The Flatshare by Beth O'Leary

I didn't plan it this way (my library hold happened to come through) but this was the perfect book for a lazy Boxing Day relaxing by the fire. Tiffy and Leon, two strangers, enter into a fairly preposterous (though admittedly pragmatic) flatsharing arrangement whereby they both use the flat (including the same bed) but are never in it at the same time. They get to know each other via the post-it notes they leave for each other.

Tiffy and Leon take turns to narrate alternate chapters with their very different styles and voices. Sometimes I find this kind of thing annoying, but here it worked beautifully. It was light, it was funny, it was the perfect pick-me-up...but it's not fluff. It deals with darker issues too, like abusive relationships, and end-of-life care, and it somehow manages to do so in a way which doesn't drag the book down, but which doesn't trivialize them either.
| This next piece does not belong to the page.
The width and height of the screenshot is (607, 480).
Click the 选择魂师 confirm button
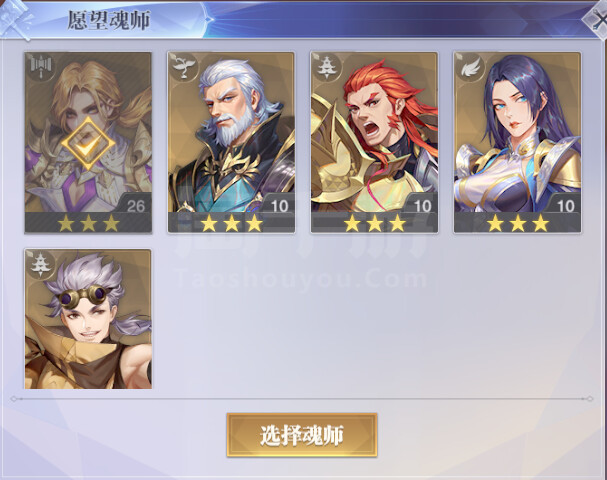[302, 435]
Reading this book quite simply made me feel good. I want to believe that Tiffy and Leon are out there somewhere.

249rachbxl
dec 28, 2020, 9:38 am

In the Dream House: a Memoir by Carmen Maria Machado

It's perhaps a good thing I didn't know much about this before I read it; a memoir about an abusive lesbian relationship may not have been top of my list right now (or ever?) However, I found I couldn't put it down. The chapters are very short, usually 2 or 3 pages, and whenever I decided to stop reading I'd end up reading 4 or 5 more chapters before I actually stopped. Machado writes with astouding clarity and honesty to build up a picture of a relationship which starts out just like any other. The first signs come, but at the time they're not signs, of course, just blips, things to turn a blind eye to. And then it's too late. A lot of this is extremely intimate, but whenever it starts to feel like too much Machado takes a step back and veers off into a more academic look at the history of abuse in queer relationships and reserach into it; that might sound like an odd mixture, but it works because of the tone she uses, at all times as though she's telling the reader this over the dinner table.

I read this because of the good things I keep hearing about Machado, and now I plan to read Her Body and Other Parties as soon as possible.

250Nickelini
dec 28, 2020, 11:44 am

>248 rachbxl:
Oh good to hear! I picked up The Flatshare on my nieces’s recommendation but haven’t read it yet. Good to hear it’s worthwhile

251markon
dec 28, 2020, 4:02 pm

>248 rachbxl: Onto my hold list at the library! Something fun and light, sign me up!

252thorold
dec 28, 2020, 4:06 pm

>247 rachbxl: I think that was my first Anne Tyler, a few years ago, it really made me wonder how I’d never heard of her before.

253avaland
dec 28, 2020, 5:03 pm

>245 rachbxl: Pride & Prometheus. Let me know if you can't find it ....

Nice to get a catch-up on your reading.

254SassyLassy
dec 30, 2020, 1:05 pm

>247 rachbxl: That makes me think I should get back to Anne Tyler, abandoned some years ago and I'm not sure why.